The UK sensor industry alone generates £13 billion each year and supports 70,000 jobs, producing £6 billion in exports. Around 1.4 million people in the UK are employed in sensor-aligned professions of which 159,000 are in the North West and 27,000 are in the Liverpool City Region.

Business Minister Anna Soubry said: “Sensor City will establish Liverpool as a leader in sensor technology bringing together high tech start-ups and established businesses with entrepreneurial students and graduates to support cutting-edge projects. This is yet more evidence of what can be achieved when government and local leaders work together to invest in innovative projects for the Northern Powerhouse.”

Vice-Chancellor at the University of Liverpool, Professor Janet Beer, said: “"Our universities will provide the entrepreneurial talent to translate innovative ideas from the laboratory to the factory floor, benefitting new and established businesses across the country.

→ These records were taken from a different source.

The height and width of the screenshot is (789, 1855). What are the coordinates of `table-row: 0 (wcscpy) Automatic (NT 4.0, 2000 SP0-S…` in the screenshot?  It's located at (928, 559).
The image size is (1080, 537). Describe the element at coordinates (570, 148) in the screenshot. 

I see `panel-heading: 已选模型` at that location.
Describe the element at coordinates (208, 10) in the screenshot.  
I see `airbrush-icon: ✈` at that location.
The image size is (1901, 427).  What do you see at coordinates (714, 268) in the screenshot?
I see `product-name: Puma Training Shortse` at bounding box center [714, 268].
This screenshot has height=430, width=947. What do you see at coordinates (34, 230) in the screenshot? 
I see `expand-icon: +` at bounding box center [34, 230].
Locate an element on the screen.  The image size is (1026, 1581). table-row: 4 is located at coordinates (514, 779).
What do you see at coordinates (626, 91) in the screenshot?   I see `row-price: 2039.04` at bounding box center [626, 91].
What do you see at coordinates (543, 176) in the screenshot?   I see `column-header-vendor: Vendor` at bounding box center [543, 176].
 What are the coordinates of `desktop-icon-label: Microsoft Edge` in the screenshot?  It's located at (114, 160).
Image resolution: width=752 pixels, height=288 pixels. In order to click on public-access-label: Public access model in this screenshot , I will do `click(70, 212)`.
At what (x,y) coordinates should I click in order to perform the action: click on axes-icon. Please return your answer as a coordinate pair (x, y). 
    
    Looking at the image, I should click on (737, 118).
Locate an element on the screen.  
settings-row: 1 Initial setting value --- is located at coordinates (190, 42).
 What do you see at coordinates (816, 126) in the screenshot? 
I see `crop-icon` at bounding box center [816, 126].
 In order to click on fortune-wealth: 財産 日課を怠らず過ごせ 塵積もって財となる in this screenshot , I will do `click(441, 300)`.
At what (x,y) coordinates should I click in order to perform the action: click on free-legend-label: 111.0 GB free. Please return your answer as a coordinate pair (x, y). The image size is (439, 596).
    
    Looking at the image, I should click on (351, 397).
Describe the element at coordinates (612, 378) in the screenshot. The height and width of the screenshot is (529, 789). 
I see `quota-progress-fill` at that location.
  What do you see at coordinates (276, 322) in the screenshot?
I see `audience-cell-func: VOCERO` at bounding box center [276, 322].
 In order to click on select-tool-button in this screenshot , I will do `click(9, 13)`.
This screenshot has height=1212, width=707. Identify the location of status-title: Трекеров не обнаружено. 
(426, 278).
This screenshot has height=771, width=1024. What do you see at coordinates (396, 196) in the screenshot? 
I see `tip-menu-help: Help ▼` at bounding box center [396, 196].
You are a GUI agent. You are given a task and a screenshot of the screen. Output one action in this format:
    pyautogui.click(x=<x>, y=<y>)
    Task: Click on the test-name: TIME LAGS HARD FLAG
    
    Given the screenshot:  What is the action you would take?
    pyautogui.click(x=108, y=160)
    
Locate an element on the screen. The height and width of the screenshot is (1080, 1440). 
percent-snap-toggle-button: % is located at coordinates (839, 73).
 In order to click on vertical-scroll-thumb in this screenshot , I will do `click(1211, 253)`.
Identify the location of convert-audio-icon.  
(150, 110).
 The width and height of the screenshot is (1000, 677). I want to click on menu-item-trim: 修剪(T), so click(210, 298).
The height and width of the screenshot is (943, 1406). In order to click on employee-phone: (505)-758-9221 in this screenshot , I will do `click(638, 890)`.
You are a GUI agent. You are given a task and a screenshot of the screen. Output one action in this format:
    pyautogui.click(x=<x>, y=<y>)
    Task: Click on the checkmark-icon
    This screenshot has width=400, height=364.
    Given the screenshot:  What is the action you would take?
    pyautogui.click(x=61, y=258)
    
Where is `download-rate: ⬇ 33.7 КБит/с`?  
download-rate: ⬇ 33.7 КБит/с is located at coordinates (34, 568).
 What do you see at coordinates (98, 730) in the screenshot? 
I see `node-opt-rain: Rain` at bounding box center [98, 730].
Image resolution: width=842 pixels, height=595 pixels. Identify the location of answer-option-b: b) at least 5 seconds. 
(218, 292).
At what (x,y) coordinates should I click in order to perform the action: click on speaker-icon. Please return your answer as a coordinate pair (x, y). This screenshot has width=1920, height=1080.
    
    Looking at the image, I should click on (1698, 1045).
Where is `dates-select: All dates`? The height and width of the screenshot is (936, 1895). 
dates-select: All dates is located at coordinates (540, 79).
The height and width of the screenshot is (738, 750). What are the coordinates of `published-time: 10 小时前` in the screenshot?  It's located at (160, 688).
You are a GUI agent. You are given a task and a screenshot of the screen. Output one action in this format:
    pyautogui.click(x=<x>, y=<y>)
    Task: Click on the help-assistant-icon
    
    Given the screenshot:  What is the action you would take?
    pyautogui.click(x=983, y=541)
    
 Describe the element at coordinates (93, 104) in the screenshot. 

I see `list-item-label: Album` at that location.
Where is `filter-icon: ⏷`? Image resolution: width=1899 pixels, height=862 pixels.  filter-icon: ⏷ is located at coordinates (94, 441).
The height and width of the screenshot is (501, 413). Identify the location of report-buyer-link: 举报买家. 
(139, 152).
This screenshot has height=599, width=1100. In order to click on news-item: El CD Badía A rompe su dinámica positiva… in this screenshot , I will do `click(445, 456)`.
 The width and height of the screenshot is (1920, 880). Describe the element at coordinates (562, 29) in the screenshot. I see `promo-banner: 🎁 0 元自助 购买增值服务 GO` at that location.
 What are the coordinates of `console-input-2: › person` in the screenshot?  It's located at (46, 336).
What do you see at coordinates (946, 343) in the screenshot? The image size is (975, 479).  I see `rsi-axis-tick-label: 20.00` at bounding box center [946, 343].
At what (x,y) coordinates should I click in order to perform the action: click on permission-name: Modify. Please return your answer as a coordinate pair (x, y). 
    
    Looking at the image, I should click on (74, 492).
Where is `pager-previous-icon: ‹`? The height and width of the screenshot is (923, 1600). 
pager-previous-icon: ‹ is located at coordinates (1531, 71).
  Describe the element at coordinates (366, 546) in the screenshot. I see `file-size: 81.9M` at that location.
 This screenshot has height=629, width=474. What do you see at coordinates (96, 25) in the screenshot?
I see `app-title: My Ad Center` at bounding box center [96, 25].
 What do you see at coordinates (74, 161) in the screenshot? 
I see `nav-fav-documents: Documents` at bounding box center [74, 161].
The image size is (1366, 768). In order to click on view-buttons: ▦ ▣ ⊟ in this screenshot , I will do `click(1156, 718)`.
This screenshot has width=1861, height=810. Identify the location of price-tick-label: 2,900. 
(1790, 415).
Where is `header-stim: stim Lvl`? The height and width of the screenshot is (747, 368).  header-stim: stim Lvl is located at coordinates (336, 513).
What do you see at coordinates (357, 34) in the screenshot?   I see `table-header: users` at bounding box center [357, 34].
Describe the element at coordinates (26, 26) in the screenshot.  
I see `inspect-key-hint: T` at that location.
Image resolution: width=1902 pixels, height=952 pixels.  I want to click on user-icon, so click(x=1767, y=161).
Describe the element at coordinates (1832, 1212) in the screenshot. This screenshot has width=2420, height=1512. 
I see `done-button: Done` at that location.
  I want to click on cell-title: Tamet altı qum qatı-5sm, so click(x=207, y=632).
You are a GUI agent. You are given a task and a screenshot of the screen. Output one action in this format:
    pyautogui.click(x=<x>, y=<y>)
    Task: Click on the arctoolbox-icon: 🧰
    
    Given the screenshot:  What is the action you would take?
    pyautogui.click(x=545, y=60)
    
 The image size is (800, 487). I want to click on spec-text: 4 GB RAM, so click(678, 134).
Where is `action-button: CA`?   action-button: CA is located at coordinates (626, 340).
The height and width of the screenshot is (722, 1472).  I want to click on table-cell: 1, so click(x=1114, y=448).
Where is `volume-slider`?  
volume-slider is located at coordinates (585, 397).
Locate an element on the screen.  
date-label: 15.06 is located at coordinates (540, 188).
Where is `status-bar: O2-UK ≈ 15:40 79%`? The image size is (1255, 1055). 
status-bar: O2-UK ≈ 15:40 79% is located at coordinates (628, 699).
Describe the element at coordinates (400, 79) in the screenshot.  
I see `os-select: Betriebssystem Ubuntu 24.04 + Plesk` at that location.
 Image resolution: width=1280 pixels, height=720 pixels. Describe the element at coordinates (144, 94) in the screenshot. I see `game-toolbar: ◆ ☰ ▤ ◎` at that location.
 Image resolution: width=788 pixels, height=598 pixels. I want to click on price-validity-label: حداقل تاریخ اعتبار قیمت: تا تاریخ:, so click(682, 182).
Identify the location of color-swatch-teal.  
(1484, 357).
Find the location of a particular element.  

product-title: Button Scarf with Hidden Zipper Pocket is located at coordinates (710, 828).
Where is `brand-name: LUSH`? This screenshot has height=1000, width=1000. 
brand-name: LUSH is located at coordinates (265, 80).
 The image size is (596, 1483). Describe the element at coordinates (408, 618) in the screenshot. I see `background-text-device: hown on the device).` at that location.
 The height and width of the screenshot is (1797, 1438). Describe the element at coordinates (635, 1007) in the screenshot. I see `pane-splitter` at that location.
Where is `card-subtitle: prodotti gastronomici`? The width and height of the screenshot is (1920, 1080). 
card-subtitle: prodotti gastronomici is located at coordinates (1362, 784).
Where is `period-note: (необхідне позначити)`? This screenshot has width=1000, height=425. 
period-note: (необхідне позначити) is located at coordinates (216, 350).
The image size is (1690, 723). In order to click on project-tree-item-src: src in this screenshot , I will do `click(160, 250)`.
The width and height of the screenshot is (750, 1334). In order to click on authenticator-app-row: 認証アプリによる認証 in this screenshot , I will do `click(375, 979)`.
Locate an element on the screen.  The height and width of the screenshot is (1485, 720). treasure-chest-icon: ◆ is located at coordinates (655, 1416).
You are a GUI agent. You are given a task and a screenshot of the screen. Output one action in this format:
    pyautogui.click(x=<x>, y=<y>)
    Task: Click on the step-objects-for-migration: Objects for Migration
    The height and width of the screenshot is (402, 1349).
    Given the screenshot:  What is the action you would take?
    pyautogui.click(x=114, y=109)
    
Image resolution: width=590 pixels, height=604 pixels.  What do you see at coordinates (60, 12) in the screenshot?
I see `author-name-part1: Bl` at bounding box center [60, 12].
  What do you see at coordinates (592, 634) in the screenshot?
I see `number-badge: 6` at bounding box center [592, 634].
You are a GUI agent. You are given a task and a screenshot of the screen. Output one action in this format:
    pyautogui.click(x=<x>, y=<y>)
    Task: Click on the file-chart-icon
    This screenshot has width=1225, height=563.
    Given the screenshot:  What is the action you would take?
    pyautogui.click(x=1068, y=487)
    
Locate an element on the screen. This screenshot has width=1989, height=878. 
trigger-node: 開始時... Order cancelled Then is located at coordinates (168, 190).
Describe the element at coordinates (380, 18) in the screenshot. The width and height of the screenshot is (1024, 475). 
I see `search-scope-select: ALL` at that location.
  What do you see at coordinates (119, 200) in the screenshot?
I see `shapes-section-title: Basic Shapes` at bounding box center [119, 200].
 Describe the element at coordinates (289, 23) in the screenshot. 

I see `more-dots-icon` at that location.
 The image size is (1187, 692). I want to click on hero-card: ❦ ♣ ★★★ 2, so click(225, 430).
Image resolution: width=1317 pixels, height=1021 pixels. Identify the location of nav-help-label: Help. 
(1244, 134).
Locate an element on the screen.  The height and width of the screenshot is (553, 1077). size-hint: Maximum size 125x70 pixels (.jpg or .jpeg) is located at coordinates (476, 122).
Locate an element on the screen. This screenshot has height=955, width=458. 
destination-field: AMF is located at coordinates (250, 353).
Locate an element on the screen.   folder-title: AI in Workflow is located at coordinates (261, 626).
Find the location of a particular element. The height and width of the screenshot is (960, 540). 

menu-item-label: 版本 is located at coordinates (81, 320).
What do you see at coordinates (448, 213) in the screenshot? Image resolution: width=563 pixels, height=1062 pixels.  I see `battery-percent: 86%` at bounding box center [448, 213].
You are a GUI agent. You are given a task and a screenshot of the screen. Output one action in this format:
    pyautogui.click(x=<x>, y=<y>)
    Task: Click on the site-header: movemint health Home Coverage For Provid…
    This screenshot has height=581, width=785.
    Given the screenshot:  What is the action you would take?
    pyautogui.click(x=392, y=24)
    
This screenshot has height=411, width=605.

We are looking forward to working together on this exciting new facility and to its official opening in 2017."

LJMU Vice-Chancellor, Professor Nigel Weatherill, said: “We were delighted to welcome the Minister today and to see her enthusiasm and interest in the early stages of what promises to be a pioneering project for us and our partners. This is one of the first major strategic collaborations between LJMU, the University of Liverpool and the Liverpool City Region Local Enterprise Partnership and as such is important in illustrating how the innovation and entrepreneurial spirit of students and academics can be driven forward by industry.

“The facility will foster urban regeneration through business start-ups and growth, attracting hundreds of new business and the creation of many new jobs in Liverpool. We are thrilled that we will be working with this type of business to further support them to compete on a global stage.”